■ **PROBLEM DESCRIPTION**
Return each line of the data that follows exactly as it reads.

────────────────────

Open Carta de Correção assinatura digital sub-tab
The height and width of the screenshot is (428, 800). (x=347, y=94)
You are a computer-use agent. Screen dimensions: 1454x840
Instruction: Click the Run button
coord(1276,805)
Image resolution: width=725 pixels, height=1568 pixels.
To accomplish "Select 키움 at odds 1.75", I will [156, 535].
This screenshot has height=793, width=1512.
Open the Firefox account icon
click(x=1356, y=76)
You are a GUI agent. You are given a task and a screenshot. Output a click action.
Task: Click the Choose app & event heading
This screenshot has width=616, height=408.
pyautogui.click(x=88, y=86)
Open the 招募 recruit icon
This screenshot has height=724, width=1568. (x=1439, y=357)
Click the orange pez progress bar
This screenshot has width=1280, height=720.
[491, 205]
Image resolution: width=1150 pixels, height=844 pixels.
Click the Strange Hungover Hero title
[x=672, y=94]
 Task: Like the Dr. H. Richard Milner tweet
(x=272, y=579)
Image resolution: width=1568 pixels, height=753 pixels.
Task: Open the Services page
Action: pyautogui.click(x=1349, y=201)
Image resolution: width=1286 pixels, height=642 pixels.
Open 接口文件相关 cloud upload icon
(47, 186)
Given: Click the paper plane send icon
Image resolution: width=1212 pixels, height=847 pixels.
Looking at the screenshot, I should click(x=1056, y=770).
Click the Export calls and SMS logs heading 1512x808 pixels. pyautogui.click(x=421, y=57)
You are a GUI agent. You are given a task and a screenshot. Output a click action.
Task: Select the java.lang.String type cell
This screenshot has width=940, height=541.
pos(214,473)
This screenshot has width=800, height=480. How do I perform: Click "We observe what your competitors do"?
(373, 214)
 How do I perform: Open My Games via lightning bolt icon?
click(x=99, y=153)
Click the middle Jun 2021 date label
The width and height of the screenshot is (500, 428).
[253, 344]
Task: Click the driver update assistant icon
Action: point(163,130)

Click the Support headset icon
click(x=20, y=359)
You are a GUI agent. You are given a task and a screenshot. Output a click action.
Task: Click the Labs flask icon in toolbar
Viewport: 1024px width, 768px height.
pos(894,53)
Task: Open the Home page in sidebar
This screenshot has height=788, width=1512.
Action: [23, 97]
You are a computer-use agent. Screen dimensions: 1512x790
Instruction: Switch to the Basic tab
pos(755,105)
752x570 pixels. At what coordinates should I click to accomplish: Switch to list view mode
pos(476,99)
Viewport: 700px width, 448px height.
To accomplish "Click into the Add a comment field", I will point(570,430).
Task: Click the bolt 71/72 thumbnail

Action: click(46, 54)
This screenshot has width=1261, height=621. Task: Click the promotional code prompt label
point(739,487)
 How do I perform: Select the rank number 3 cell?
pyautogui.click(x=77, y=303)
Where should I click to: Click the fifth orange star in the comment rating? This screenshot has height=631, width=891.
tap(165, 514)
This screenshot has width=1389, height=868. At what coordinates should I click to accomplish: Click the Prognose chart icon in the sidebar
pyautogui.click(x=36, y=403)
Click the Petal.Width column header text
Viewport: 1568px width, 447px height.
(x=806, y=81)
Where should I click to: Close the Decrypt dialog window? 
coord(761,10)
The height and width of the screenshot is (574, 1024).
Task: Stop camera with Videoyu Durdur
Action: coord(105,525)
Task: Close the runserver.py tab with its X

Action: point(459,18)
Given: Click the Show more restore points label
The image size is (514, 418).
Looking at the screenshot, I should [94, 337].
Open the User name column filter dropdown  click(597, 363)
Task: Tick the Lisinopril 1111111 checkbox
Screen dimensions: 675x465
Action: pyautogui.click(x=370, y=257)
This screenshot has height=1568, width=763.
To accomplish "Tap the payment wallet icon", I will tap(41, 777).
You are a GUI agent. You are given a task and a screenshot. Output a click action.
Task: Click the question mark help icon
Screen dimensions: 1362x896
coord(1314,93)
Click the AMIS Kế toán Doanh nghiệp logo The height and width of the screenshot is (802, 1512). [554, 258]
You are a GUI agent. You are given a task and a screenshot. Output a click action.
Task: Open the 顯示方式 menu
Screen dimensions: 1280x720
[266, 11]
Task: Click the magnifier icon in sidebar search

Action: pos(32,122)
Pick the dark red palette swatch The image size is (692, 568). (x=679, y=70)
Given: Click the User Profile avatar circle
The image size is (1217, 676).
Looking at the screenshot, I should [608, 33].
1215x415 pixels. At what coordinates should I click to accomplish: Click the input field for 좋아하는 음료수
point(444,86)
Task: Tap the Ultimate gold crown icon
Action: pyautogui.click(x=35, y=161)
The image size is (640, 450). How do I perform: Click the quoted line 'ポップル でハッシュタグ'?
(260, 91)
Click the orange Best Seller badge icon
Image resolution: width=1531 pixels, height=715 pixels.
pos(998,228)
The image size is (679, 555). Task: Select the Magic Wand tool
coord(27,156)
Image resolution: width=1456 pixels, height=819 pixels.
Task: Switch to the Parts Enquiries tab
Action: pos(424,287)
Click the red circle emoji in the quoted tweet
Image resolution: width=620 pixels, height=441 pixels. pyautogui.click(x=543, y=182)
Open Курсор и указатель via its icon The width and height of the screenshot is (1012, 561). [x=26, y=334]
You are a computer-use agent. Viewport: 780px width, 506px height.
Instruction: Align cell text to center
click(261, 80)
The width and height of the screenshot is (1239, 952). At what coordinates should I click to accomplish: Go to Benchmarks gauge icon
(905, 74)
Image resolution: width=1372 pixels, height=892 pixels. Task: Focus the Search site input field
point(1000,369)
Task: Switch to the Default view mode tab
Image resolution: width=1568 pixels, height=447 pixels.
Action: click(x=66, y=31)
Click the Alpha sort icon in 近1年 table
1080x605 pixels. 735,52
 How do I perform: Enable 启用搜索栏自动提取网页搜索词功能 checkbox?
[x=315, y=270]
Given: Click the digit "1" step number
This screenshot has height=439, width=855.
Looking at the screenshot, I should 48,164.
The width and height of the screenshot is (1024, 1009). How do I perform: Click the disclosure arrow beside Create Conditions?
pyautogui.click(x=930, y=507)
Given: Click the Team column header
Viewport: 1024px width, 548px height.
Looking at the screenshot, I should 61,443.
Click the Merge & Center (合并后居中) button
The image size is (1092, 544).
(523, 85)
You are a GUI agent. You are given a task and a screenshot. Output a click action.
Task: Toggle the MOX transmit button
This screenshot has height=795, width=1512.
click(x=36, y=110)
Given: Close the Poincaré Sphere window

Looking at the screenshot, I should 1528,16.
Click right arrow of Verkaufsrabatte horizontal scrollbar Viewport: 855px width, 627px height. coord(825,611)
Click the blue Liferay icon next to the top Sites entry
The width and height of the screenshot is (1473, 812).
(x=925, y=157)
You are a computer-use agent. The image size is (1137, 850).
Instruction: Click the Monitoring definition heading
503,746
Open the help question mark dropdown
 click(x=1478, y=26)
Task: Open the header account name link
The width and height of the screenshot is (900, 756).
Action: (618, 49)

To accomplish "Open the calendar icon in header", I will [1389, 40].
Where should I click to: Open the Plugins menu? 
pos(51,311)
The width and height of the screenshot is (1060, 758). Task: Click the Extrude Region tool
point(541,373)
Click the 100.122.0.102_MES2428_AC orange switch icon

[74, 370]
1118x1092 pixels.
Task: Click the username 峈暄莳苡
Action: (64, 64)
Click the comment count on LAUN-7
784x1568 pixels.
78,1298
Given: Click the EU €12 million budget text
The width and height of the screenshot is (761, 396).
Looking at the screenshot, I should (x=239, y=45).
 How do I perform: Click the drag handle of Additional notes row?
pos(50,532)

────────────────────

■ **RESULT OF THIS TASK**
Open Carta de Correção assinatura digital sub-tab
The height and width of the screenshot is (428, 800). (x=347, y=94)
You are a computer-use agent. Screen dimensions: 1454x840
Instruction: Click the Run button
coord(1276,805)
Image resolution: width=725 pixels, height=1568 pixels.
To accomplish "Select 키움 at odds 1.75", I will [156, 535].
This screenshot has height=793, width=1512.
Open the Firefox account icon
click(x=1356, y=76)
You are a GUI agent. You are given a task and a screenshot. Output a click action.
Task: Click the Choose app & event heading
This screenshot has width=616, height=408.
pyautogui.click(x=88, y=86)
Open the 招募 recruit icon
This screenshot has height=724, width=1568. (x=1439, y=357)
Click the orange pez progress bar
This screenshot has width=1280, height=720.
[491, 205]
Image resolution: width=1150 pixels, height=844 pixels.
Click the Strange Hungover Hero title
[x=672, y=94]
 Task: Like the Dr. H. Richard Milner tweet
(x=272, y=579)
Image resolution: width=1568 pixels, height=753 pixels.
Task: Open the Services page
Action: pyautogui.click(x=1349, y=201)
Image resolution: width=1286 pixels, height=642 pixels.
Open 接口文件相关 cloud upload icon
(47, 186)
Given: Click the paper plane send icon
Image resolution: width=1212 pixels, height=847 pixels.
Looking at the screenshot, I should click(x=1056, y=770).
Click the Export calls and SMS logs heading 1512x808 pixels. pyautogui.click(x=421, y=57)
You are a GUI agent. You are given a task and a screenshot. Output a click action.
Task: Select the java.lang.String type cell
This screenshot has width=940, height=541.
pos(214,473)
This screenshot has width=800, height=480. How do I perform: Click "We observe what your competitors do"?
(373, 214)
 How do I perform: Open My Games via lightning bolt icon?
click(x=99, y=153)
Click the middle Jun 2021 date label
The width and height of the screenshot is (500, 428).
[253, 344]
Task: Click the driver update assistant icon
Action: point(163,130)

Click the Support headset icon
click(x=20, y=359)
You are a GUI agent. You are given a task and a screenshot. Output a click action.
Task: Click the Labs flask icon in toolbar
Viewport: 1024px width, 768px height.
pos(894,53)
Task: Open the Home page in sidebar
This screenshot has height=788, width=1512.
Action: [23, 97]
You are a computer-use agent. Screen dimensions: 1512x790
Instruction: Switch to the Basic tab
pos(755,105)
752x570 pixels. At what coordinates should I click to accomplish: Switch to list view mode
pos(476,99)
Viewport: 700px width, 448px height.
To accomplish "Click into the Add a comment field", I will point(570,430).
Task: Click the bolt 71/72 thumbnail

Action: click(46, 54)
This screenshot has width=1261, height=621. Task: Click the promotional code prompt label
point(739,487)
 How do I perform: Select the rank number 3 cell?
pyautogui.click(x=77, y=303)
Where should I click to: Click the fifth orange star in the comment rating? This screenshot has height=631, width=891.
tap(165, 514)
This screenshot has width=1389, height=868. At what coordinates should I click to accomplish: Click the Prognose chart icon in the sidebar
pyautogui.click(x=36, y=403)
Click the Petal.Width column header text
Viewport: 1568px width, 447px height.
(x=806, y=81)
Where should I click to: Close the Decrypt dialog window? 
coord(761,10)
The height and width of the screenshot is (574, 1024).
Task: Stop camera with Videoyu Durdur
Action: coord(105,525)
Task: Close the runserver.py tab with its X

Action: point(459,18)
Given: Click the Show more restore points label
The image size is (514, 418).
Looking at the screenshot, I should [94, 337].
Open the User name column filter dropdown  click(597, 363)
Task: Tick the Lisinopril 1111111 checkbox
Screen dimensions: 675x465
Action: pyautogui.click(x=370, y=257)
This screenshot has height=1568, width=763.
To accomplish "Tap the payment wallet icon", I will tap(41, 777).
You are a GUI agent. You are given a task and a screenshot. Output a click action.
Task: Click the question mark help icon
Screen dimensions: 1362x896
coord(1314,93)
Click the AMIS Kế toán Doanh nghiệp logo The height and width of the screenshot is (802, 1512). [554, 258]
You are a GUI agent. You are given a task and a screenshot. Output a click action.
Task: Open the 顯示方式 menu
Screen dimensions: 1280x720
[266, 11]
Task: Click the magnifier icon in sidebar search

Action: pos(32,122)
Pick the dark red palette swatch The image size is (692, 568). (x=679, y=70)
Given: Click the User Profile avatar circle
The image size is (1217, 676).
Looking at the screenshot, I should [608, 33].
1215x415 pixels. At what coordinates should I click to accomplish: Click the input field for 좋아하는 음료수
point(444,86)
Task: Tap the Ultimate gold crown icon
Action: pyautogui.click(x=35, y=161)
The image size is (640, 450). How do I perform: Click the quoted line 'ポップル でハッシュタグ'?
(260, 91)
Click the orange Best Seller badge icon
Image resolution: width=1531 pixels, height=715 pixels.
pos(998,228)
The image size is (679, 555). Task: Select the Magic Wand tool
coord(27,156)
Image resolution: width=1456 pixels, height=819 pixels.
Task: Switch to the Parts Enquiries tab
Action: pos(424,287)
Click the red circle emoji in the quoted tweet
Image resolution: width=620 pixels, height=441 pixels. pyautogui.click(x=543, y=182)
Open Курсор и указатель via its icon The width and height of the screenshot is (1012, 561). [x=26, y=334]
You are a computer-use agent. Viewport: 780px width, 506px height.
Instruction: Align cell text to center
click(261, 80)
The width and height of the screenshot is (1239, 952). At what coordinates should I click to accomplish: Go to Benchmarks gauge icon
(905, 74)
Image resolution: width=1372 pixels, height=892 pixels. Task: Focus the Search site input field
point(1000,369)
Task: Switch to the Default view mode tab
Image resolution: width=1568 pixels, height=447 pixels.
Action: click(x=66, y=31)
Click the Alpha sort icon in 近1年 table
1080x605 pixels. 735,52
 How do I perform: Enable 启用搜索栏自动提取网页搜索词功能 checkbox?
[x=315, y=270]
Given: Click the digit "1" step number
This screenshot has height=439, width=855.
Looking at the screenshot, I should 48,164.
The width and height of the screenshot is (1024, 1009). How do I perform: Click the disclosure arrow beside Create Conditions?
pyautogui.click(x=930, y=507)
Given: Click the Team column header
Viewport: 1024px width, 548px height.
Looking at the screenshot, I should 61,443.
Click the Merge & Center (合并后居中) button
The image size is (1092, 544).
(523, 85)
You are a GUI agent. You are given a task and a screenshot. Output a click action.
Task: Toggle the MOX transmit button
This screenshot has height=795, width=1512.
click(x=36, y=110)
Given: Close the Poincaré Sphere window

Looking at the screenshot, I should 1528,16.
Click right arrow of Verkaufsrabatte horizontal scrollbar Viewport: 855px width, 627px height. coord(825,611)
Click the blue Liferay icon next to the top Sites entry
The width and height of the screenshot is (1473, 812).
(x=925, y=157)
You are a computer-use agent. The image size is (1137, 850).
Instruction: Click the Monitoring definition heading
503,746
Open the help question mark dropdown
 click(x=1478, y=26)
Task: Open the header account name link
The width and height of the screenshot is (900, 756).
Action: (618, 49)

To accomplish "Open the calendar icon in header", I will [1389, 40].
Where should I click to: Open the Plugins menu? 
pos(51,311)
The width and height of the screenshot is (1060, 758). Task: Click the Extrude Region tool
point(541,373)
Click the 100.122.0.102_MES2428_AC orange switch icon

[74, 370]
1118x1092 pixels.
Task: Click the username 峈暄莳苡
Action: (64, 64)
Click the comment count on LAUN-7
784x1568 pixels.
78,1298
Given: Click the EU €12 million budget text
The width and height of the screenshot is (761, 396).
Looking at the screenshot, I should (x=239, y=45).
 How do I perform: Click the drag handle of Additional notes row?
pos(50,532)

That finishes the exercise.